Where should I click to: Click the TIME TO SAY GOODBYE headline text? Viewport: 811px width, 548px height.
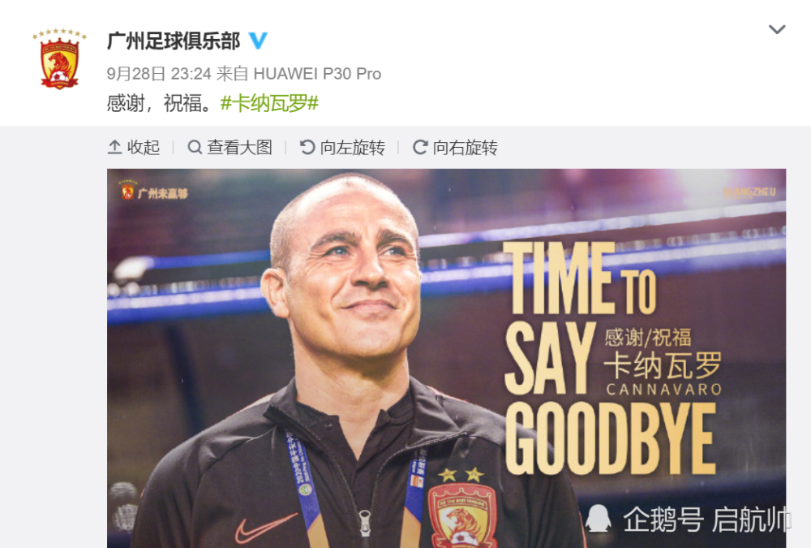(611, 358)
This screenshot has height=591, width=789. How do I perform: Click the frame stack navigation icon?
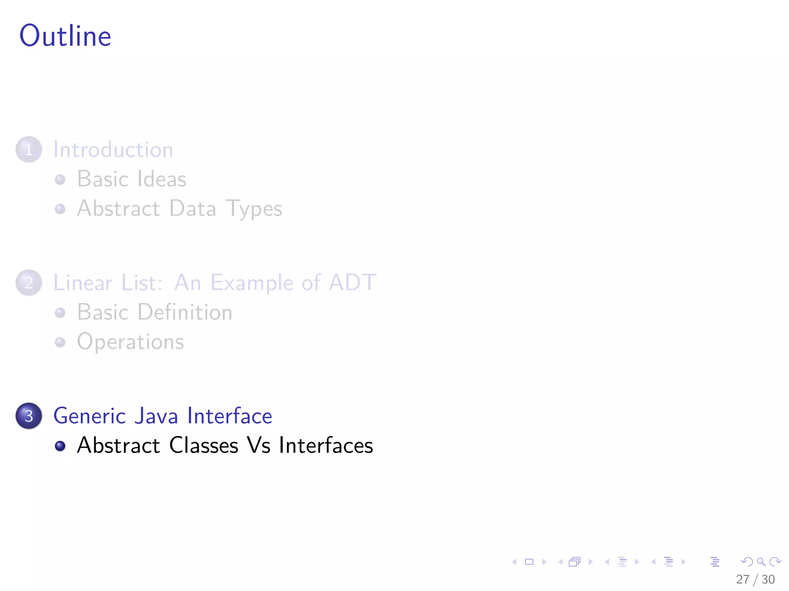pos(575,562)
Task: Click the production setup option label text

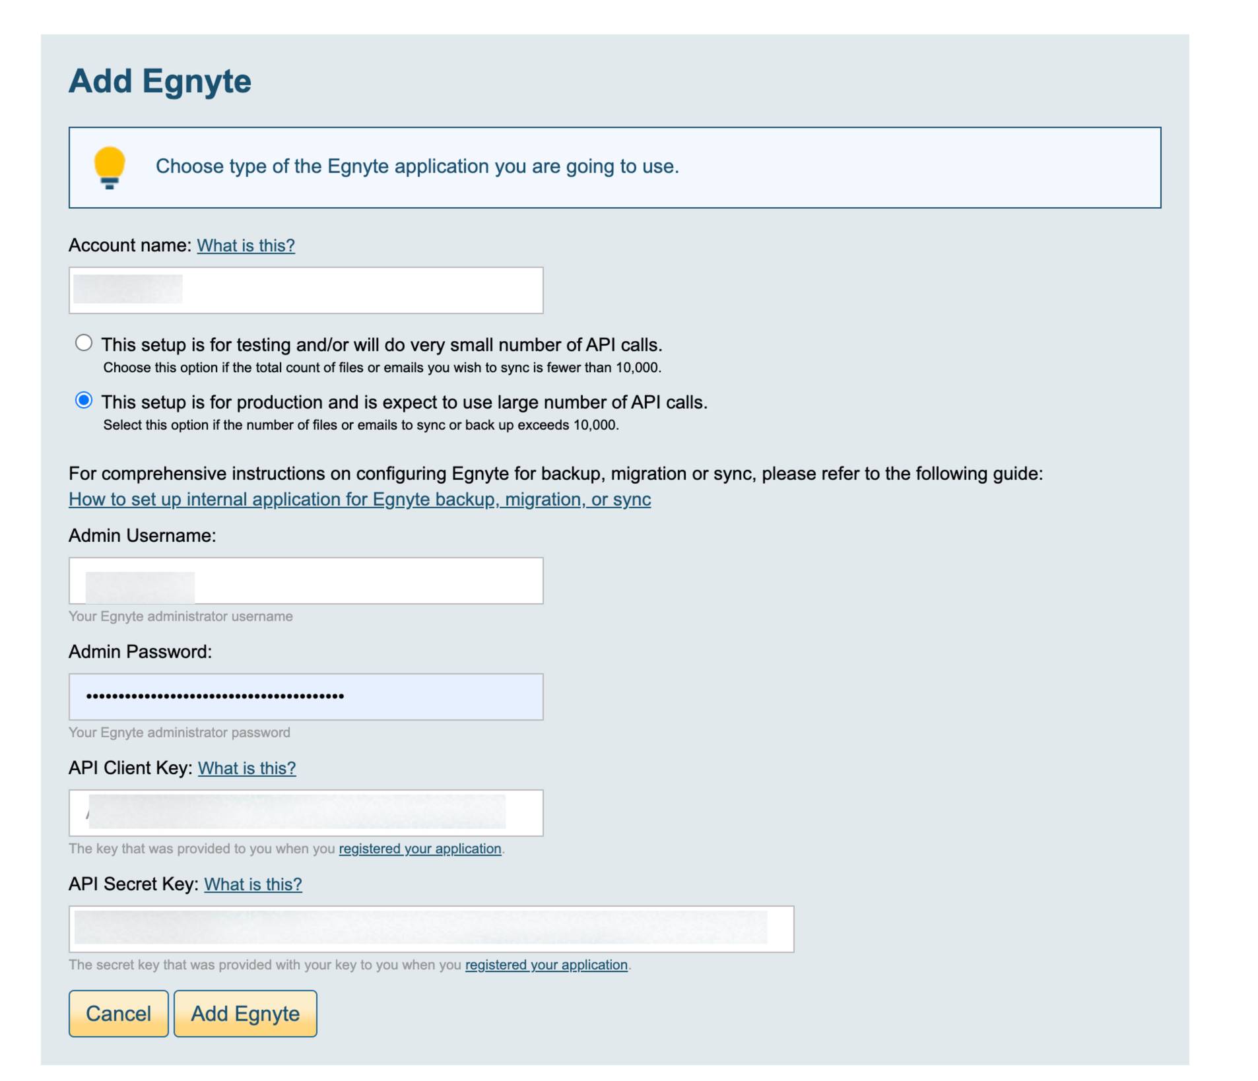Action: [x=404, y=402]
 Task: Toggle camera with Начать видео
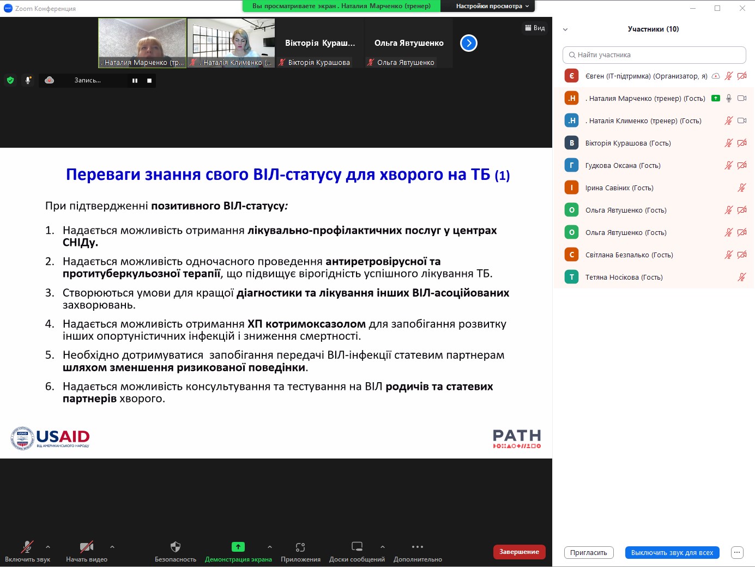pos(86,547)
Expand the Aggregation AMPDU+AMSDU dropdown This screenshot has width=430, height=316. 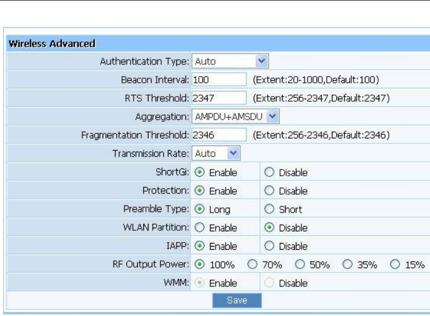[235, 116]
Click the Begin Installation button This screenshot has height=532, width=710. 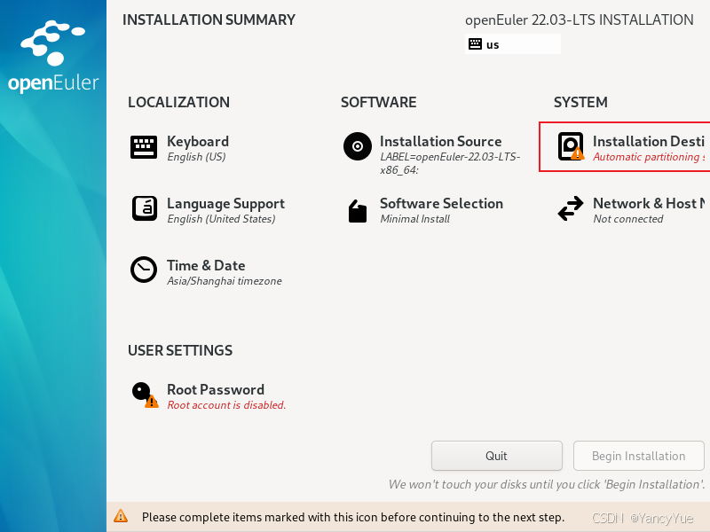[x=638, y=456]
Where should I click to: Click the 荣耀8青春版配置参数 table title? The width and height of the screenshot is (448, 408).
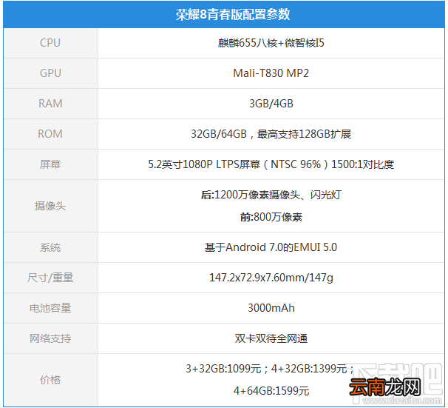click(x=233, y=14)
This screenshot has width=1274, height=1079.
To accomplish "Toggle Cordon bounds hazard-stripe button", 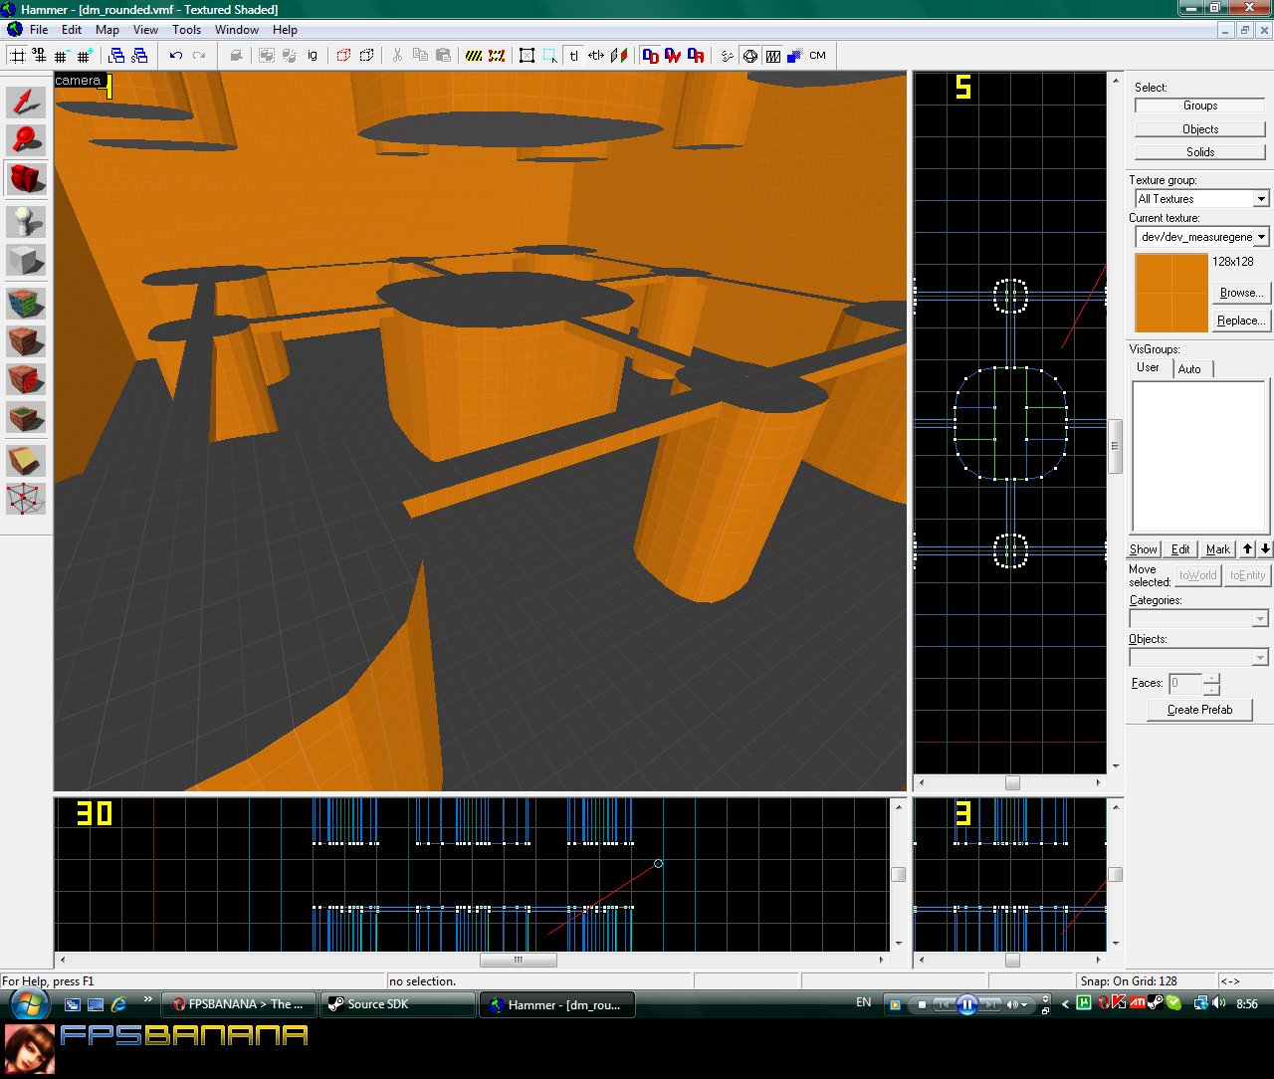I will (x=475, y=56).
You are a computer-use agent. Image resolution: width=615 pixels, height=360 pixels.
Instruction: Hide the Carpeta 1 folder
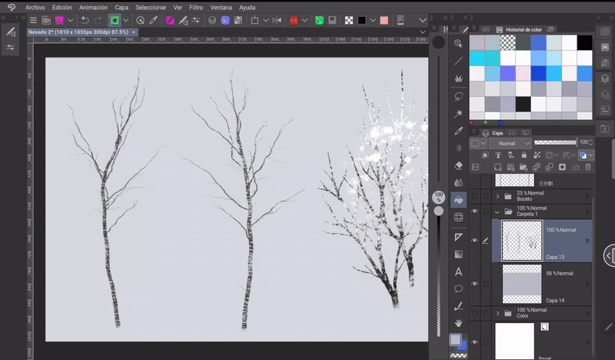(x=474, y=211)
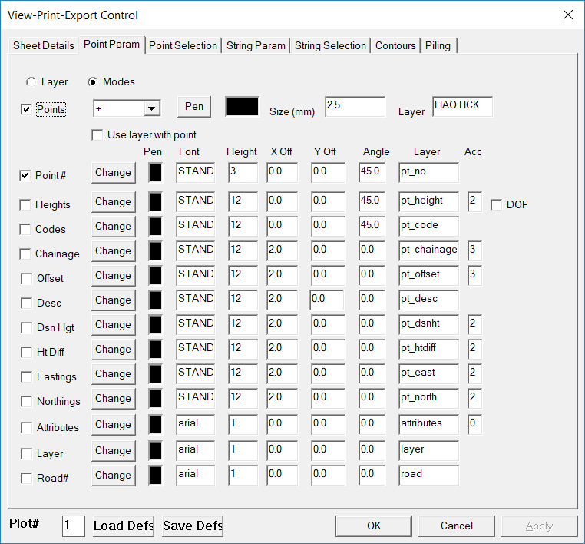The image size is (585, 544).
Task: Confirm the dialog with OK
Action: coord(374,526)
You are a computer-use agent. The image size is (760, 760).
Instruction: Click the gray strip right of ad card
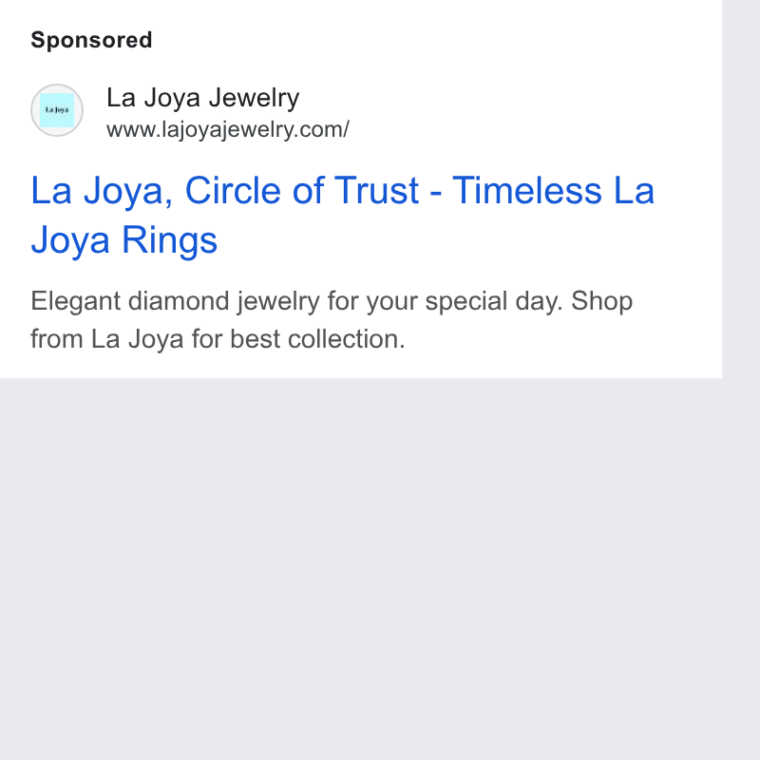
★ ★ ★ ★ ★ ★ ★
■ Exercise directions
Which lines hold the string "computer"? Copy all of them from the data above.

■ The completed task
You are a computer-use agent. Image resolution: width=615 pixels, height=360 pixels.
You are a computer-use agent. The image size is (760, 760).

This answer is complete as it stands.